PASSAGE FOR REVIEW:

################

T2 for Wireshark users
Contents
Introduction
This tutorial presents how to perform some common Wireshark tasks with T2.
File Export Objects FTP-DATA…
Configure ftpDecode as follows:
t2conf ftpDecode -D FTP_SAVE=1
Build ftpDecode:
t2build ftpDecode
Run t2 on your pcap
t2 -r file.pcap
The FTP-DATA objects have been saved into the /tmp/FTPFILES/ folder.
File Export Objects HTTP…
Configure httpSniffer as follows:
t2conf httpSniffer -D HTTP_SAVE_IMAGE=1 -D HTTP_SAVE_VIDEO=1 -D HTTP_SAVE_AUDIO=1 -D HTTP_SAVE_MSG=1 -D HTTP_SAVE_TEXT=1 -D HTTP_SAVE_APPL=1 -D HTTP_SAVE_PUNK=1
Build httpSniffer:
t2build httpSniffer
Run t2 on your pcap
t2 -r file.pcap
Look into the /tmp/ folder, you should see the following folders:
/tmp/httpAppl /tmp/httpMSG /tmp/httpPunk /tmp/httpVideo
/tmp/httpAudio /tmp/httpPicture /tmp/httpText
Note that the files are extracting in the folder matching their mime-type (which may be different from their actual type).

################

DATASET EXTRACT:
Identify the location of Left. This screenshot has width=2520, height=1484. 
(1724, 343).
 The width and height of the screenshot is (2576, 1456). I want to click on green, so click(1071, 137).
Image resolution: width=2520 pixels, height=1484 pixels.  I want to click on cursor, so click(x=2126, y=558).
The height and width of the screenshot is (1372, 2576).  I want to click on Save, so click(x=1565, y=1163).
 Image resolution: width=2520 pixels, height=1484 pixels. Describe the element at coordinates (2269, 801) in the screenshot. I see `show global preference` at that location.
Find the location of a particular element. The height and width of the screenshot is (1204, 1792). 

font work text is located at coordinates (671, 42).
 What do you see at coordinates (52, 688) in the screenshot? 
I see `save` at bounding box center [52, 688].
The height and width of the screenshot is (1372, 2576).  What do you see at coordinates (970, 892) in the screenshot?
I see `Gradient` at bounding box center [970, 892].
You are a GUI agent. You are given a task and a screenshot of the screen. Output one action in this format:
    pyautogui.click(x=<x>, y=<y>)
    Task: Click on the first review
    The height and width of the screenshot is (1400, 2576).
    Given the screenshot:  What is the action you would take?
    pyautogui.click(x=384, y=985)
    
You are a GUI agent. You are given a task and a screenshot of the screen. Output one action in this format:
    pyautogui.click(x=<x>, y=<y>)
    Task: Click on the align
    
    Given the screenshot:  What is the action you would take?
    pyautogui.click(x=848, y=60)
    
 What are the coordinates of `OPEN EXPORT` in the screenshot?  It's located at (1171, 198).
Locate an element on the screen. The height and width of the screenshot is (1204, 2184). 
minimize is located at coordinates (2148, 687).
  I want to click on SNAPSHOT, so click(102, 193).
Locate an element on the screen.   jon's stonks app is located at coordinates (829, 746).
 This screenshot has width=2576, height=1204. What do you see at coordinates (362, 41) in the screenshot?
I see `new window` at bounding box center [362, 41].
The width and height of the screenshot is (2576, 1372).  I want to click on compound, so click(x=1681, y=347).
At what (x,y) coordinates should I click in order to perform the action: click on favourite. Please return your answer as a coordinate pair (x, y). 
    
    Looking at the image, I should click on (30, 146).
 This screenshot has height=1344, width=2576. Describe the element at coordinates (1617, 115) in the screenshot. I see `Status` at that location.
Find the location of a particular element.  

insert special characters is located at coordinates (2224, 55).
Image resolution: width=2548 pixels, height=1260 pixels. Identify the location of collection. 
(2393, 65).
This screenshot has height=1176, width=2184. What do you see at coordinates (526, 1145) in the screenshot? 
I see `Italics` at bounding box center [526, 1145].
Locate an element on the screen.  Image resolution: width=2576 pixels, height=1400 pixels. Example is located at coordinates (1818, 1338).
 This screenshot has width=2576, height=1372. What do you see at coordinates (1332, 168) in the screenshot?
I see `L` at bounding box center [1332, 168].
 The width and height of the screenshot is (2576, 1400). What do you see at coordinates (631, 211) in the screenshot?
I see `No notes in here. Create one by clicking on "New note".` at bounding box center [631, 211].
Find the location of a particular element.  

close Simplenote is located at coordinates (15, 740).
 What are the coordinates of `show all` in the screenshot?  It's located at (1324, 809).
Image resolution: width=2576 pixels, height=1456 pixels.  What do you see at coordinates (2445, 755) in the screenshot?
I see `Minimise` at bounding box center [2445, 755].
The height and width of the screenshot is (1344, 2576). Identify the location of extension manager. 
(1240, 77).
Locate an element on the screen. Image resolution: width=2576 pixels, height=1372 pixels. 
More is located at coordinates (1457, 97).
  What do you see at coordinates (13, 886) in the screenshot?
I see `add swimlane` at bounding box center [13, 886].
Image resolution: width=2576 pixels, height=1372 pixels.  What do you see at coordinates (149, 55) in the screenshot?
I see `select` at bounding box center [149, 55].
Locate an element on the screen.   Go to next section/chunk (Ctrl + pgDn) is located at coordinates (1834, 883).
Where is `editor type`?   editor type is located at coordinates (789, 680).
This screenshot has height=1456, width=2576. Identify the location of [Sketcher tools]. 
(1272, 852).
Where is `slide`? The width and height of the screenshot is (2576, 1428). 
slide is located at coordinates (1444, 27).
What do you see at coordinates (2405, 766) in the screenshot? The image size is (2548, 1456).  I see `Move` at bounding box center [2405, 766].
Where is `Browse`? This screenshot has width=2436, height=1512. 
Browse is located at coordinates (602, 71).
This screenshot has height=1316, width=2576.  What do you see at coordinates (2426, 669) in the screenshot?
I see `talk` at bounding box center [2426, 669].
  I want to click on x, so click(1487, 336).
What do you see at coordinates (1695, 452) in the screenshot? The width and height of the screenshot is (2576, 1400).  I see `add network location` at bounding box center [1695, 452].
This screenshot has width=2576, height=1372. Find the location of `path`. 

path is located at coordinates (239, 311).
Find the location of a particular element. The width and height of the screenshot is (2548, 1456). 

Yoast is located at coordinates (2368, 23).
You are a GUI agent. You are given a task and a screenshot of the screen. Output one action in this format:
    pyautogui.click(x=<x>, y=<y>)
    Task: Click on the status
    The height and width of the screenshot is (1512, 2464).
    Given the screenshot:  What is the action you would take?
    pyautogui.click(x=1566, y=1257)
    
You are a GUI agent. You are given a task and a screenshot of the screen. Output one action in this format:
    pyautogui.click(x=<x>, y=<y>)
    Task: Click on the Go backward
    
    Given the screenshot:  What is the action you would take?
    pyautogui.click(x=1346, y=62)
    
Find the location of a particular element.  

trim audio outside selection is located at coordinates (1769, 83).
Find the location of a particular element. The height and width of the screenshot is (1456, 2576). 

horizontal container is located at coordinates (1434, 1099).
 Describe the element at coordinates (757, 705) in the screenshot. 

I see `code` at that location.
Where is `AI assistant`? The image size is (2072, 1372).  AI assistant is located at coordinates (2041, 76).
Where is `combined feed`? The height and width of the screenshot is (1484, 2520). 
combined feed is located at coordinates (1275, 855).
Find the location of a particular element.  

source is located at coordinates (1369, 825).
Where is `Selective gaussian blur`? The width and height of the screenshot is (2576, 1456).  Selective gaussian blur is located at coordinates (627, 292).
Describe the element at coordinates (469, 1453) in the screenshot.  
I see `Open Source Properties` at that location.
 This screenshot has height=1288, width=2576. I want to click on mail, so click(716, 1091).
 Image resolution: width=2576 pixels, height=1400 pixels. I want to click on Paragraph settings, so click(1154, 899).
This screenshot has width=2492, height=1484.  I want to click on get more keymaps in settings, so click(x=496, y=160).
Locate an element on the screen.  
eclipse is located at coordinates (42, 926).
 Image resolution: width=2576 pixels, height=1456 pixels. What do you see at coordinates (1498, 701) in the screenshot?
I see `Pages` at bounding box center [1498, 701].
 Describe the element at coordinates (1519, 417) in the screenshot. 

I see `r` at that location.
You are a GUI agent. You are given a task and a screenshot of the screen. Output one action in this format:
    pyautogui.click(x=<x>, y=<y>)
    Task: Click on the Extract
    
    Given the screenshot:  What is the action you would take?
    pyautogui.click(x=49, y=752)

################

WHAT TO PRODUCE:
Quote the whole tutorial on T2 for Wireshark users, word for word. The rows come from a different source than the tutorial.

WRITTEN SOLUTION:
T2 for Wireshark users
Contents
Introduction
This tutorial presents how to perform some common Wireshark tasks with T2.
File Export Objects FTP-DATA…
Configure ftpDecode as follows:
t2conf ftpDecode -D FTP_SAVE=1
Build ftpDecode:
t2build ftpDecode
Run t2 on your pcap
t2 -r file.pcap
The FTP-DATA objects have been saved into the /tmp/FTPFILES/ folder.
File Export Objects HTTP…
Configure httpSniffer as follows:
t2conf httpSniffer -D HTTP_SAVE_IMAGE=1 -D HTTP_SAVE_VIDEO=1 -D HTTP_SAVE_AUDIO=1 -D HTTP_SAVE_MSG=1 -D HTTP_SAVE_TEXT=1 -D HTTP_SAVE_APPL=1 -D HTTP_SAVE_PUNK=1
Build httpSniffer:
t2build httpSniffer
Run t2 on your pcap
t2 -r file.pcap
Look into the /tmp/ folder, you should see the following folders:
/tmp/httpAppl /tmp/httpMSG /tmp/httpPunk /tmp/httpVideo
/tmp/httpAudio /tmp/httpPicture /tmp/httpText
Note that the files are extracting in the folder matching their mime-type (which may be different from their actual type).